L’Ucraina e il futuro della guerra
“Ukraine will join”, per Stoltenberg la visione è chiara, un’Ucraina sovrana e membro della Nato non appena la situazione lo permetterà. Per il Segretario generale “non possiamo cambiare le intenzioni di Putin, ma possiamo cambiare i suoi calcoli”, continuando a supportare l’Ucraina con ogni mezzo possibile e imponendo alla Russia costi tali da obbligarla a sedere al tavolo delle trattative. “Più saranno armi verranno date all’Ucraina, più vicina sarà la fine della guerra” prosegue, sottolineando le colpe della Russia nella cessazione del dialogo con la Nato e avvertendo che ogni trattativa di pace dovrà essere duratura e non rappresentare un mero “Minsk 3”.

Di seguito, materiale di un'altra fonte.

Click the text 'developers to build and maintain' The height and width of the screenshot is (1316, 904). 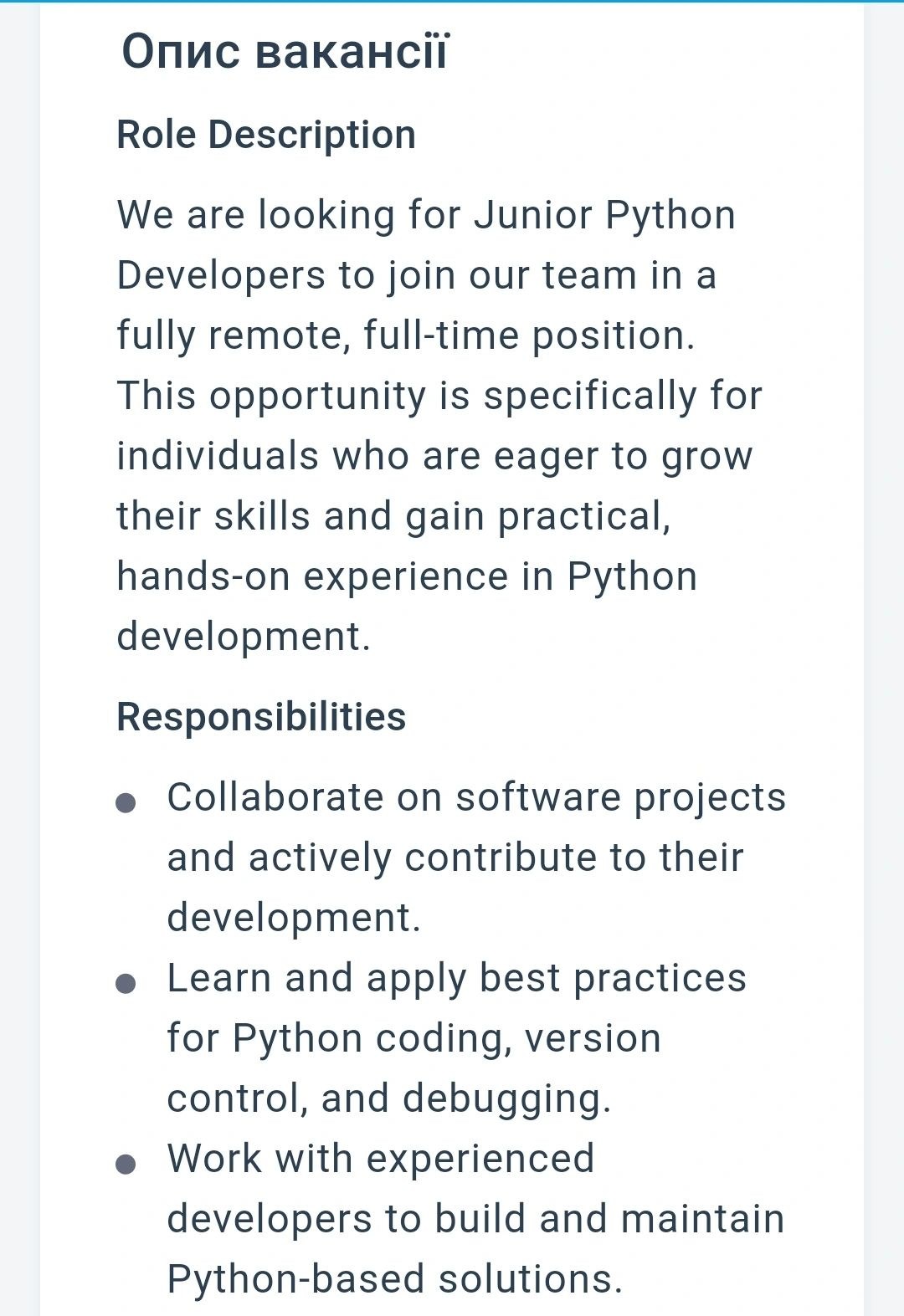point(475,1219)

Le spese per la Difesa e il futuro dell’Alleanza
Stoltenberg dedica diversi passaggi alle spese militari, sottolineando che tutti i membri hanno raggiunto l’impegno del 2% o pianificano di farlo entro breve e che si sono dimostrati “volenterosi di pagare il prezzo per la pace”. Ma il 2% è solo l’inizio, il futuro richiederà “molto di più, oltre a solide capacità e piani di difesa”, ricordando come il vertice di Vilnius abbia trasformato “il tetto del 2% in un pavimento”, rendendolo il requisito minimo per le spese militari, perché “la Difesa e la forza militare sono una precondizione al dialogo”. Non mancano anche le critiche, assai poco velate, verso quei membri che protestano contro questi innalzamenti o che si dimostrano più lenti a seguirli. Secondo Stoltenberg gli Stati Uniti hanno ragione a volere di più da parte degli Alleati europei, i quali “devono capire che senza la Nato non c’è sicurezza per il Continente”, sottolineando anche come Paesi altamente indebitati spendano, solo in interessi sul debito, il doppio di quanto gli viene richiesto di investire sulla Difesa. Pur senza mai citarle esplicitamente, Stoltenberg critica anche le idee sulla Difesa europea e l’autonomia strategica. La nomina del nuovo commissario alla Difesa è un bene per affrontare il tema della frammentazione dell’industria, ma “l’Ue non dovrebbe sviluppare nuove strutture o forze di risposta rapida”. Il discorso circa le “inutili duplicazioni” tra Ue e Nato, che ha caratterizzato il mandato di Stoltenberg, torna a farsi vivo anche nelle sue ultime settimane alla guida dell’Alleanza Atlantica, la quale rimane, per il Segretario uscente, l’unica vera garanzia di sicurezza tra le due sponde. “Le sfide cambiano, ma la risposta rimane la stessa: insieme siamo più forti”.